#### Assignment:
The entries below must be repeated exactly. None may be skipped.

#### Stored data:
################

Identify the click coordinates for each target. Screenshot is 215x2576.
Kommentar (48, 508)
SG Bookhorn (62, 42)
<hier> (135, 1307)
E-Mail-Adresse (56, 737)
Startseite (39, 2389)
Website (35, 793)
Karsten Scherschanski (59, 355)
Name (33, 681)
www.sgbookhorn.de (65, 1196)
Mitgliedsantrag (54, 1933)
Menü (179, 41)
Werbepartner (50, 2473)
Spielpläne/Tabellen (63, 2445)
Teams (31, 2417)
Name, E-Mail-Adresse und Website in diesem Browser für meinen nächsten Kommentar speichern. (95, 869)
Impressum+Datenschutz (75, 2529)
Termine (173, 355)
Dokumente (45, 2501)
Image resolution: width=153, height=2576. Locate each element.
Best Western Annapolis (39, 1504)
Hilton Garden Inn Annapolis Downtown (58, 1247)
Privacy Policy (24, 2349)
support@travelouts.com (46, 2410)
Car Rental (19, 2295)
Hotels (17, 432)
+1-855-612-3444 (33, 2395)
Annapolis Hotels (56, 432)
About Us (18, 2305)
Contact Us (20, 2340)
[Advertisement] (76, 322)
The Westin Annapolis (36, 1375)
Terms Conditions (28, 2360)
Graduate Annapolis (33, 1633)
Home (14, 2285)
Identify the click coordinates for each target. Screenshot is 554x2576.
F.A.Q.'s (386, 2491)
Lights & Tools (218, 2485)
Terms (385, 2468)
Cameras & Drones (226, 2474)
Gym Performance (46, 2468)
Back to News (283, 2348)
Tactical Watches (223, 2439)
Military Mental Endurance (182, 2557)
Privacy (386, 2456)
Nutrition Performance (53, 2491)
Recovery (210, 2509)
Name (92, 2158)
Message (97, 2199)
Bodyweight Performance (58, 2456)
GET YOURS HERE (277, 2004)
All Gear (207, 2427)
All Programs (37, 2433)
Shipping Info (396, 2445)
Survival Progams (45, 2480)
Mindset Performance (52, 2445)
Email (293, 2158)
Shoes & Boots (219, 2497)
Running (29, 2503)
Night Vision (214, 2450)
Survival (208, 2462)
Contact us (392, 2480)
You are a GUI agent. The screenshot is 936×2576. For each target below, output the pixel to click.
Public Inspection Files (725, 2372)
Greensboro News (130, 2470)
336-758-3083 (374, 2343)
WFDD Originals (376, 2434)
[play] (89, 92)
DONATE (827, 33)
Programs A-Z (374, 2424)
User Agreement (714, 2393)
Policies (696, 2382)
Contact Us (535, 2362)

################

#### Your response:
Identify the click coordinates for each target. Screenshot is 215x2576.
Kommentar (48, 508)
SG Bookhorn (62, 42)
<hier> (135, 1307)
E-Mail-Adresse (56, 737)
Startseite (39, 2389)
Website (35, 793)
Karsten Scherschanski (59, 355)
Name (33, 681)
www.sgbookhorn.de (65, 1196)
Mitgliedsantrag (54, 1933)
Menü (179, 41)
Werbepartner (50, 2473)
Spielpläne/Tabellen (63, 2445)
Teams (31, 2417)
Name, E-Mail-Adresse und Website in diesem Browser für meinen nächsten Kommentar speichern. (95, 869)
Impressum+Datenschutz (75, 2529)
Termine (173, 355)
Dokumente (45, 2501)
Image resolution: width=153, height=2576. Locate each element.
Best Western Annapolis (39, 1504)
Hilton Garden Inn Annapolis Downtown (58, 1247)
Privacy Policy (24, 2349)
support@travelouts.com (46, 2410)
Car Rental (19, 2295)
Hotels (17, 432)
+1-855-612-3444 (33, 2395)
Annapolis Hotels (56, 432)
About Us (18, 2305)
Contact Us (20, 2340)
[Advertisement] (76, 322)
The Westin Annapolis (36, 1375)
Terms Conditions (28, 2360)
Graduate Annapolis (33, 1633)
Home (14, 2285)
Identify the click coordinates for each target. Screenshot is 554x2576.
F.A.Q.'s (386, 2491)
Lights & Tools (218, 2485)
Terms (385, 2468)
Cameras & Drones (226, 2474)
Gym Performance (46, 2468)
Back to News (283, 2348)
Tactical Watches (223, 2439)
Military Mental Endurance (182, 2557)
Privacy (386, 2456)
Nutrition Performance (53, 2491)
Recovery (210, 2509)
Name (92, 2158)
Message (97, 2199)
Bodyweight Performance (58, 2456)
GET YOURS HERE (277, 2004)
All Gear (207, 2427)
All Programs (37, 2433)
Shipping Info (396, 2445)
Survival Progams (45, 2480)
Mindset Performance (52, 2445)
Email (293, 2158)
Shoes & Boots (219, 2497)
Running (29, 2503)
Night Vision (214, 2450)
Survival (208, 2462)
Contact us (392, 2480)
You are a GUI agent. The screenshot is 936×2576. For each target below, output the pixel to click.
Public Inspection Files (725, 2372)
Greensboro News (130, 2470)
336-758-3083 (374, 2343)
WFDD Originals (376, 2434)
[play] (89, 92)
DONATE (827, 33)
Programs A-Z (374, 2424)
User Agreement (714, 2393)
Policies (696, 2382)
Contact Us (535, 2362)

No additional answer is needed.